Some of the leveled homes were brand new, having just been rebuilt in the wake of severe 2011 flooding. Homeowners had only minutes to flee as the mounting ice entered their doors and windows. Hundreds of volunteers and some Canadian officials showed up Saturday to help dig Ochre Beach out of the massive ice floe and to find shelter for those left homeless by this rare event.
High winds cause same ice floe phenomenon 600 miles south in Minnesota over the weekend at a lake resort on Milles Lacs. Although not as destructive as the Canadian phenomena, it still had some residents calling it an ‘ice Tsunami’ and marveling at its unbelievable speed. The same high wind weather system is thought to have caused both incidents.

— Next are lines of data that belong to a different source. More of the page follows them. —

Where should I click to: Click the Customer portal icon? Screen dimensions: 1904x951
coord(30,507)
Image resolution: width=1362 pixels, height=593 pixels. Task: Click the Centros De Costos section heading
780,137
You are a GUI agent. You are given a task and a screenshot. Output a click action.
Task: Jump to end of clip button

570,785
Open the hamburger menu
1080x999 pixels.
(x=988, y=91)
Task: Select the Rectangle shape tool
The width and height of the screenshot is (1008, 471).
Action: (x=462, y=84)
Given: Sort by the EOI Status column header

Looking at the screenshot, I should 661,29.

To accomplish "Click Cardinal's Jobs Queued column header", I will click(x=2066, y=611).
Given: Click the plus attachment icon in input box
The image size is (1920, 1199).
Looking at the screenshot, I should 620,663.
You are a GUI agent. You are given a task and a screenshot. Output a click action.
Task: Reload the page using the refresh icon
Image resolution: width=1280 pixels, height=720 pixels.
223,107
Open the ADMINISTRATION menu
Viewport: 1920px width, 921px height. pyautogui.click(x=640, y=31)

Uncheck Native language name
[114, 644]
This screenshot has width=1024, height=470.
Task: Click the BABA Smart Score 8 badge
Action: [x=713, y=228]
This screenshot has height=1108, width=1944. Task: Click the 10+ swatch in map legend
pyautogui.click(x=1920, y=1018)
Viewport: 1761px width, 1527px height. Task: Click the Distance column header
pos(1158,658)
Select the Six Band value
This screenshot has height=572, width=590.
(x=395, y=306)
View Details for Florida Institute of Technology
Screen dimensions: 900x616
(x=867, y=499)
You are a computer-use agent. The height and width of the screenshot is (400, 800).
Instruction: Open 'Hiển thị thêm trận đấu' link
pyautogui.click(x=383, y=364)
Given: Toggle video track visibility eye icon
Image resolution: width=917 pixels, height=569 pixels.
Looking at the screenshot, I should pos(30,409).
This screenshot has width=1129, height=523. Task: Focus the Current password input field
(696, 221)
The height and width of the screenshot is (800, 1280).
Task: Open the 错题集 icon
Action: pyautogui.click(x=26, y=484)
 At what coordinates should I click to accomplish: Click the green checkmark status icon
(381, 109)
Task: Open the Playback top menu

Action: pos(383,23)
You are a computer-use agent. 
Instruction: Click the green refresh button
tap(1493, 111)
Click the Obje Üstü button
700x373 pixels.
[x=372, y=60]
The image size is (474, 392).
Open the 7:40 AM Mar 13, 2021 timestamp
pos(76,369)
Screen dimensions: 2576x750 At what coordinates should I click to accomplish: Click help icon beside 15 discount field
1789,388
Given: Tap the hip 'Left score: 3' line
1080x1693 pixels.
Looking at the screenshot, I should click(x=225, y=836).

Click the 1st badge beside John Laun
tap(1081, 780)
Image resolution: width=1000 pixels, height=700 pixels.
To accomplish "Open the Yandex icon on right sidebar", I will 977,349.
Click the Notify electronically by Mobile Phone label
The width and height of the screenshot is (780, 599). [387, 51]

Finally, approximately 40 properties on Alberta Beach were damaged after strong winds forced large ice flows off the lake and into several homes, boat houses, and garages as shown in the picture below. Watch video here.
All of this is pretty scary. But how are ice tsunamis created? Massive ice floes are formed when strong winds blow, driving piles of ice onto the shore which inundate homes and giving residents only minutes to flee. This common phenomenon occurs on thawing lakes but is rarely witnessed with such intensity and size.